Exilio

Exilio

El gran exilio esta en nuestra sangre, se plasma en las letras de nuestro inconsciente. El exilio se volca sobre nuestras cuerdas vocales en una dulce nana llena de sátira emotiva dedicada al dios Pan. El exilio se esconde entre los que bailamos rock and roll en nuestra soledad impasible. Exilio colmando de sentimientos fracasados a los seres “mejores”, haciéndonos detestar a nuestro prójimo, rompiendo el apego que tenemos a la estupidez del vulgo. Un exilio entre costillas me llama, ese mismo que me hace sentir un ápice de este magno universo. Soportamos como valientes el despojarnos de nuestra alegría para escribirle al mundo sobre sus desventuras. Nos condenamos al exilio para abrazar la soledad amada.

Kali

Kali

En medio de la desesperación por suceder que pasaba en mi interior, busqué a Kali con la intención de estallar mi ira y destruir mi propio universo tal como lo había hecho en épocas anteriores. Sin embargo, la sorpresa ocurrió al dejarme rodear de ella.

Kali se mostró ante mí de manera compasiva, paciente y maternal. Sus mantras tienen varios matices que evocan las viejas canciones entonadas antes de la guerra cuando la milicia se preparaba y se enfriaba para la muerte; los pensamientos se diluían junto con el silencio de la oscuridad y la mirada de ellos se entregaba al pensamiento del instante, no hay futuro, no hay pasado, solo el presente con su inmediatez. Una mujer se colocaba al frente de cada uno y los abrazaba, entregándoles amor maternal y confianza.

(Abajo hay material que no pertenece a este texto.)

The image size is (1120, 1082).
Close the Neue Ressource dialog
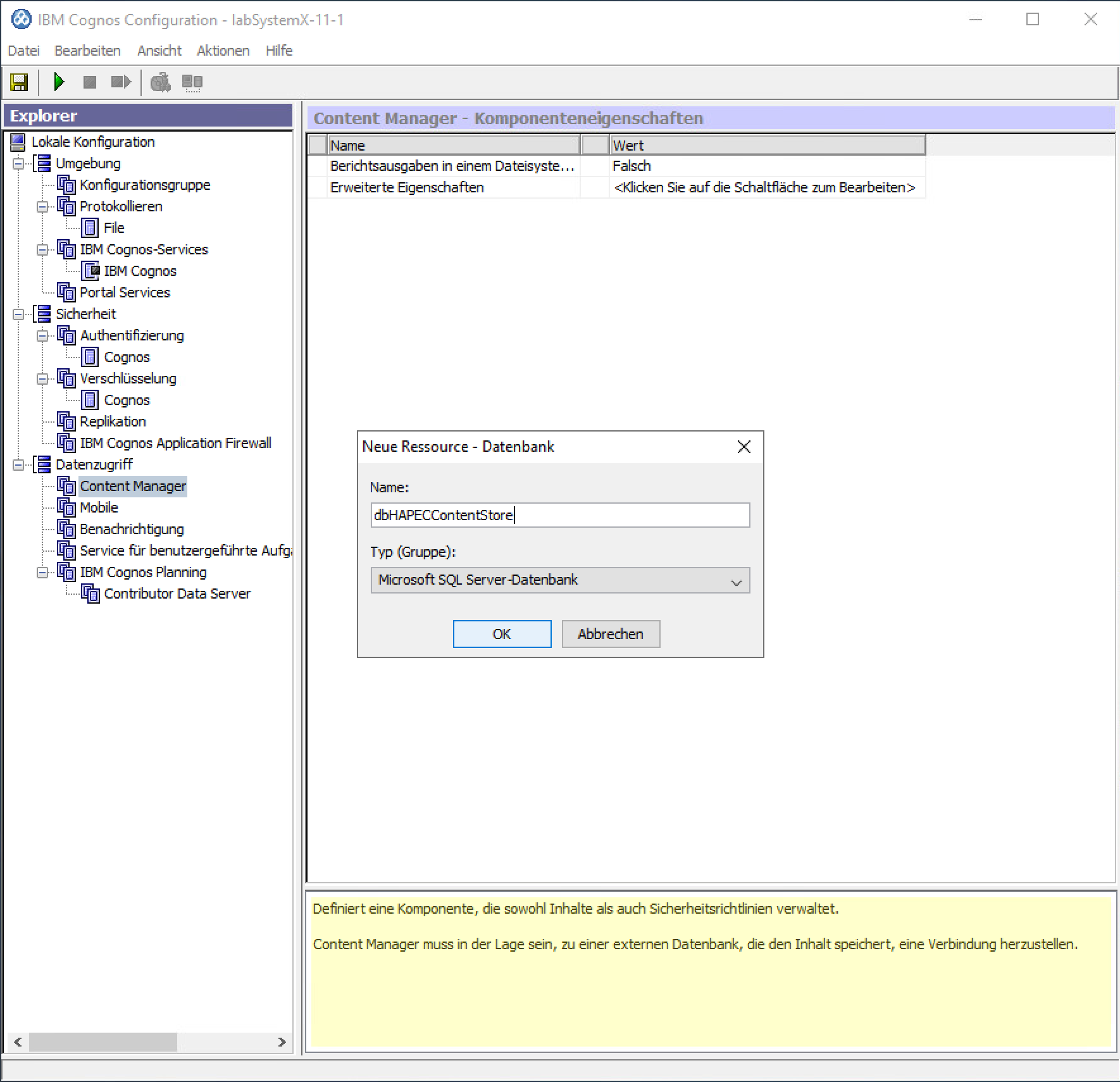(x=744, y=447)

Kali me mostró que el fuego no es solo destrucción y el agua no es solo frialdad. Aunque todavía hace falta mucho para lograr una tregua contra mi cabeza, deje de pensar en controlar todo lo que sucedía en mi vida, solamente tener un presente, algo que jamás había pensado. Entendí a la mujer y después de esto… pude conciliar algo de sueño.

Del Escritor (III)

Del Escritor (III)

Mi Yo como escritor maquina contra mi Yo narrador para hacer de la burla un suicidio artístico. Mi Yo artista y mi Yo orador se sonrojan cuando escuchan a mi Yo sádico y mi Yo masoquista interactuar. Mi Yo cínico aprovecha el descuido de mi Yo guardián para escribir estas palabras de pluricotomía, haciendo lo posible para que mi Yo sincero aprenda de mi Yo cruel y memorice las palabras que mi Yo enamorado dijo un día de angustia: ¡NO MÁS!.